Tatiana Xissueca e Margarida Solari pacientes e representantes da Comunidade “Lúpus,” participaram, na passada sexta-feira, do programa Café com Notícias, a propósito do dia o dia Dia Mundial da doença, celebrado anualmente em 10 de Maio para aumentar a conscientização sobre a doença.
Durante a conversa, Tatiana Xissueca, revelou que descobriu a doença em 2011. A paciente afirmou que já recebeu mais de 60 transfusões de sangue.
Por sua vez, Margarida Solari, também paciente, disse que, começou a sentir dores nas articulações, mas não sabia exactamente o que se passava, apesar de receber diagnósticos errados. Margarida conta ainda que foi ao país vizinho, Namíbia, onde conheceu o diagnóstico.
Elas enfrentam várias dificuldades no dia-a-dia, mas as duas mulheres, Tatiana Xissueca e Margarida Solari, disseram que, o primeiro passo para ter prazer pela vida, outra vez, é aceitar o diagnóstico e decidir readaptar-se, seguindo um tratamento rigoroso.

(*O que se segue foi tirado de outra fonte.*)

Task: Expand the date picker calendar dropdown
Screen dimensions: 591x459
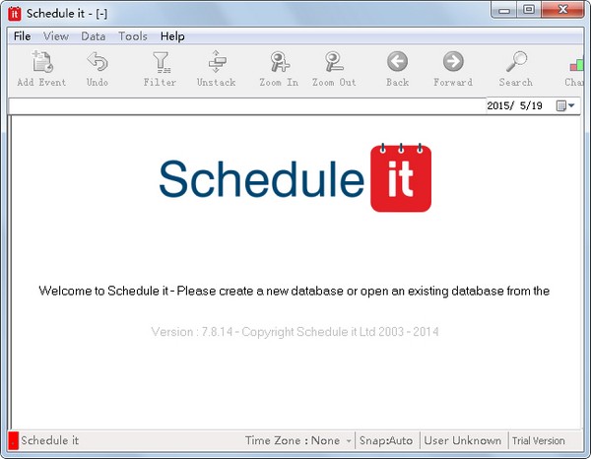Action: coord(566,105)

Sublinhado a fé em Deus e a rede de apoio familiar como principais factores para que continuem a viver apesar das dores imprevisíveis que atacam cada parte do corpo, perdas de cabelo, fadiga excessiva e até sangramento nas gengivas.

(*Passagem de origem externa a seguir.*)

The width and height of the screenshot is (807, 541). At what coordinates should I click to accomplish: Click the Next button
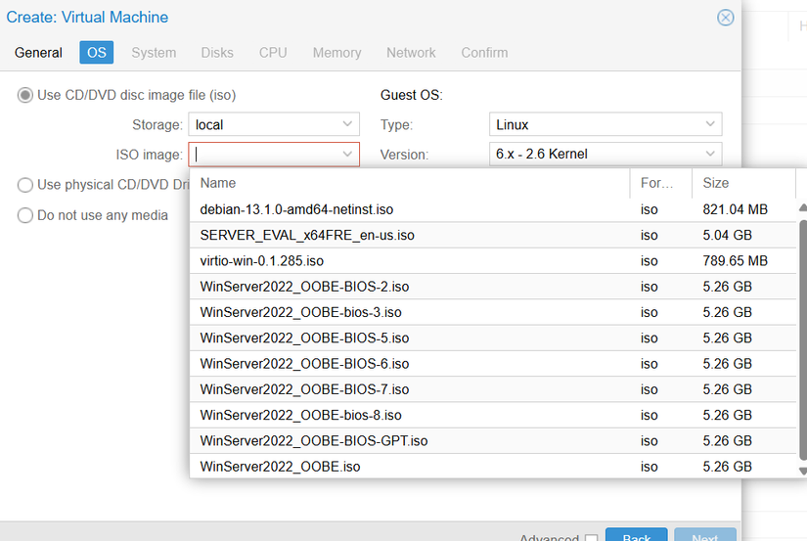[704, 535]
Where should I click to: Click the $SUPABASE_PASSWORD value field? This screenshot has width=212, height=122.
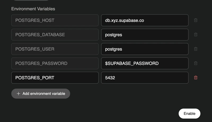click(145, 63)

A Técnica de saúde e Vice-Presidente da Comunidade, Eunice Vita afirmou que, não há uma idade específica, a doença pode acometer pessoas de toda a faixa etária, entre homens e mulheres, apesar de afectar maioritariamente as mulheres.

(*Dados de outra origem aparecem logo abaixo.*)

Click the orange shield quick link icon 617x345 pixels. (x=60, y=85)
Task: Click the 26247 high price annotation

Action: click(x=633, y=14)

A responsável lamentou o facto de não terem apoio do Ministério da Saúde, mesmo tendo contactado para o efeito.
A doença alterou até a dieta alimentar, sendo agora, constituída por frutos e vegetais, em vez de carnes vermelhas, açúcar e comidas rápidas como hambúrgueres.
Tatiana e Margarida demonstram optimismo, com base nas suas crenças. Acreditam que um dia vão vencer o LÚPUS e continuar a viver. O Lúpus é uma doença autoimune crônica — ou seja, o próprio sistema imunológico (que normalmente nos protege contra vírus e bactérias) passa a atacar tecidos saudáveis do corpo.
Actualmente, o lúpus não tem cura, mas tem tratamento. Com acompanhamento médico, muitas pessoas conseguem controlar a doença e ter boa qualidade de vida.